Grate 1/2 teaspoon of zest from the lemon onto a plate. Halve the lemon and squeeze one half of into a large bowl, then drop it in and fill the bowl with cold water, making an acidulated water bath. This will keep the trimmed artichokes from turning brown. Cut the other half of the lemon into slices and reserve.
Working on one artichoke at a time, trim the stem and then peel. Rub with the halved lemon and add the stem to the acidulated water. Snap off bottom leaves until the tender yellow ones show all the way around the bottom. Slice off the top third of the artichoke to remove the tops of the leaves. (A serrated knife is the best tool for the job). Rub all of the cut surfaces of the artichoke with the halved lemon, then add to the acidulated water. Continue with the remaining artichokes before proceeding to the next step.
For removing the chokes
Dip the artichoke into the acidulated water from time to time as you work to keep it from turning brown. Plunge a sharp small spoon or paring knife straight into the center of the artichoke and rotate it around to loosen the choke, the furry thistle center. Scoop out the choke and discard. Make sure you remove all of the thorny little leaves, and keep as many of the pale yellow ones that you can. Do not cut through the bottom heart. Submerge each trimmed artichoke in the acidulated water as you finish. (Drape a paper towel over the artichokes, directly in the water, to keep them fully submerged.)

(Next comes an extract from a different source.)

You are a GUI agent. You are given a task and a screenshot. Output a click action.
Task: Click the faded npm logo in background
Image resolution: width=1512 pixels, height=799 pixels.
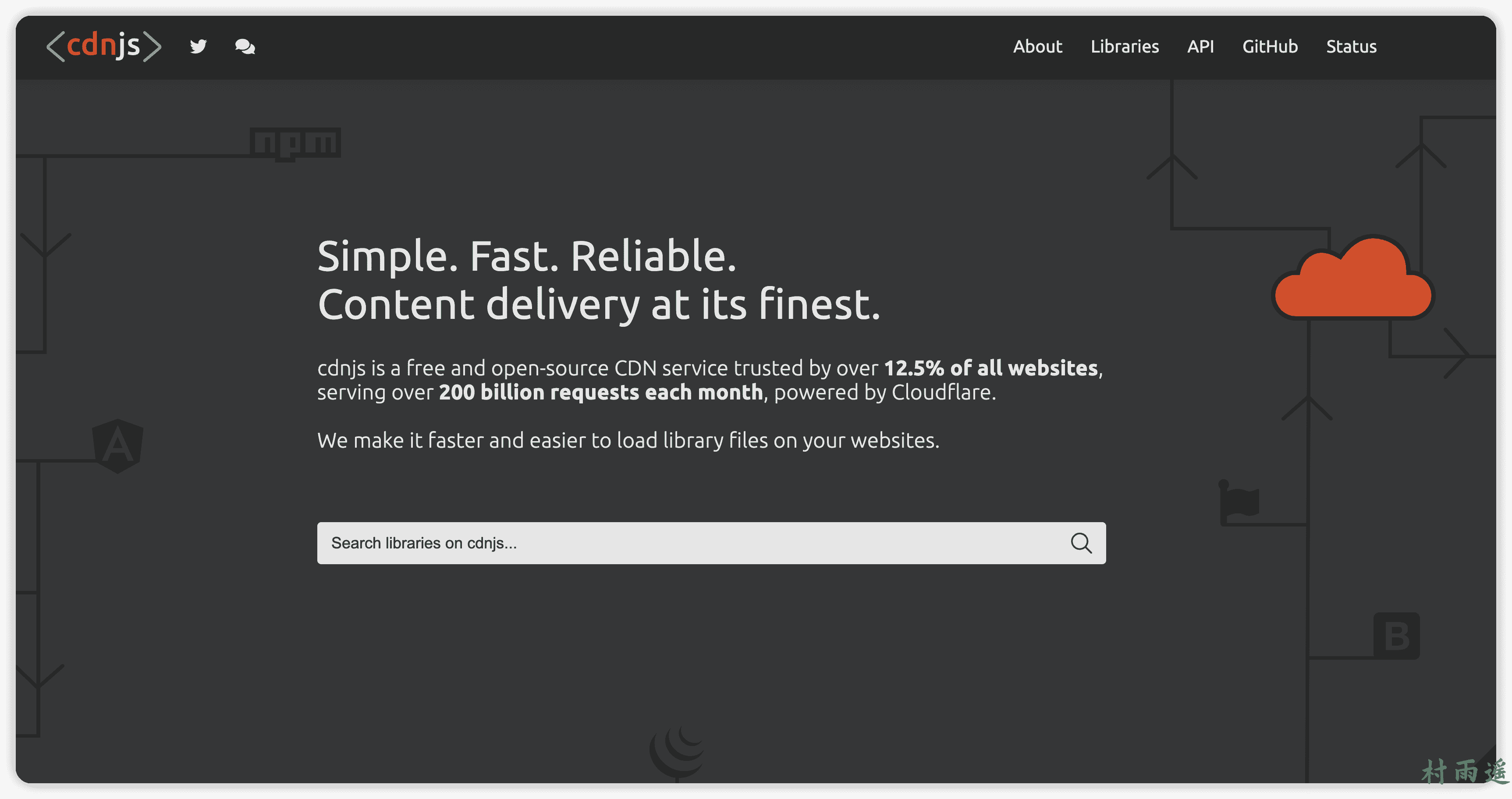pos(295,143)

Mix the breadcrumbs, Pecorino, mint, parsley, salt, pepper and the reserved lemon zest in a large bowl. Grate garlic over the top with a medium rasp. Use your hands to mix, rubbing everything together to make sure the zest and garlic get evenly distributed.

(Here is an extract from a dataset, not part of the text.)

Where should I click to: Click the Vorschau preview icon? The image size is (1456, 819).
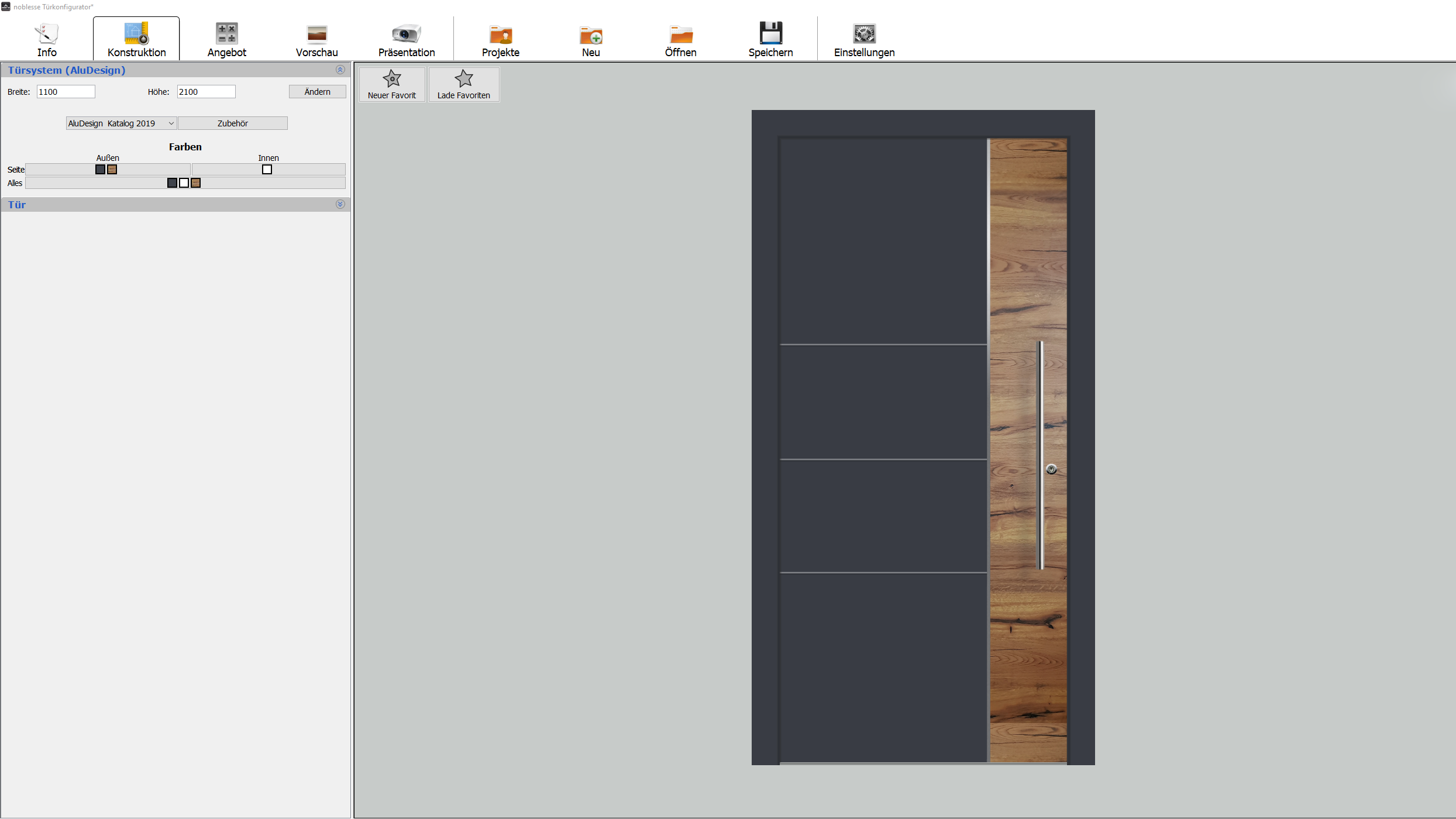coord(316,34)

Place 3 cups water, lemon slices, and parsley sprigs in a 2-quart (or larger) saucepan. Fit pot with a steamer. Cover and set over low heat.

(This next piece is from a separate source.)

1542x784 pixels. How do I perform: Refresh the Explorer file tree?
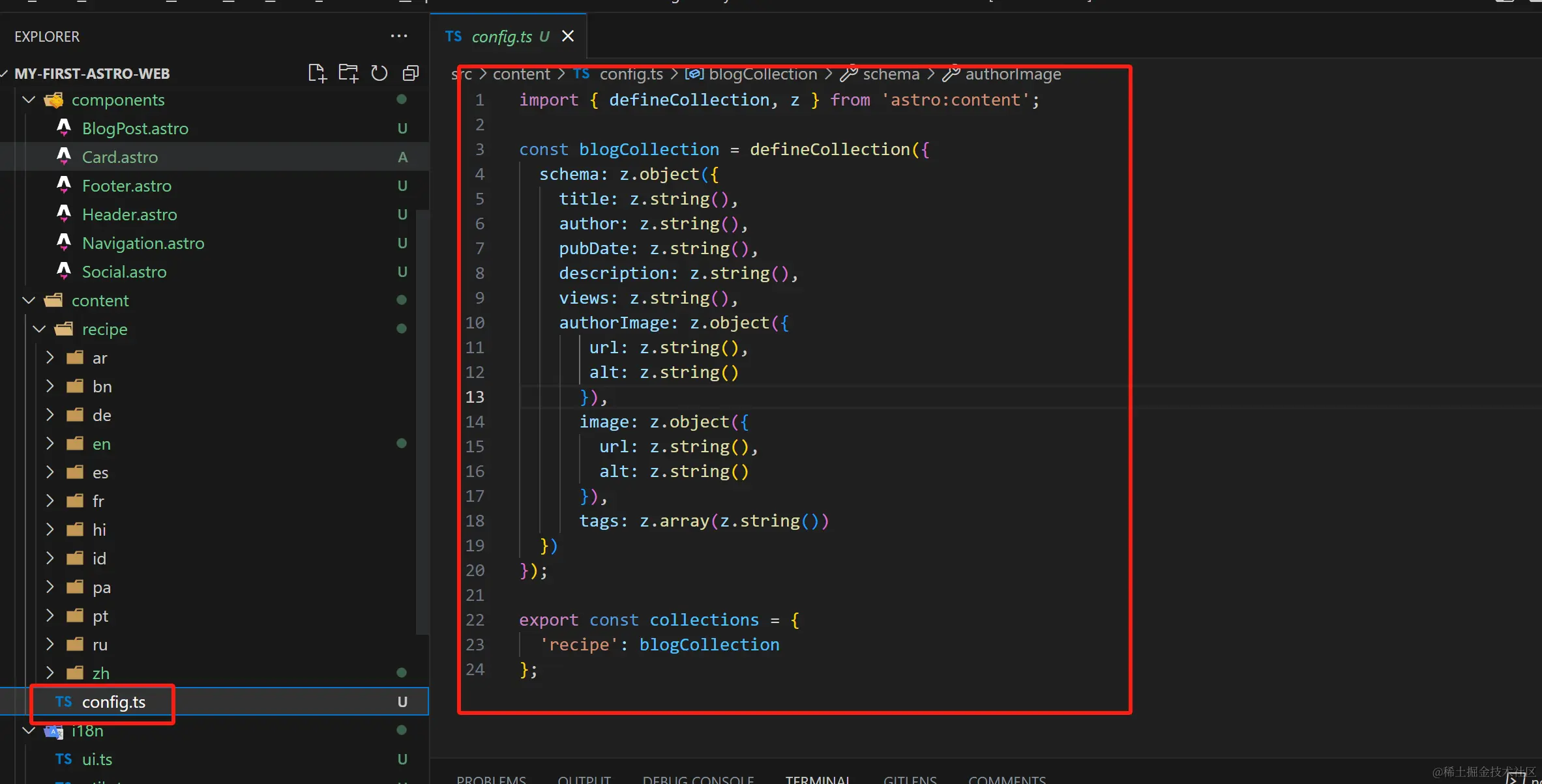point(379,73)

To stuff the artichokes, remove one at a time from the water bath and lightly pat dry. Carefully separate leaves with your thumbs and gently push breadcrumbs in between, and fill the center. Don’t pack the cavity too tightly, but make sure everything is covered.
Place artichokes in steamer stuffed side up and drizzle the tops with olive oil. Cover the pot and steam over low heat. The water should sound like it’s just beginning to boil. The pot should be full of steam, but little or none should escape. Adjust the heat until the temperature is right. Artichokes are done when they are tender, their leaves are loose and a paring knife easily pierces through them in a few different places. Timing varies with size. Small artichokes will take 20 to 25 minutes to steam, and large could take 35 to 40 minutes. Transfer to a serving platter or plates and serve warm.
Look for artichokes that are the brightest green, heavy, and not dried out at all. When they are fresh, the leaves will pop when you snap them off.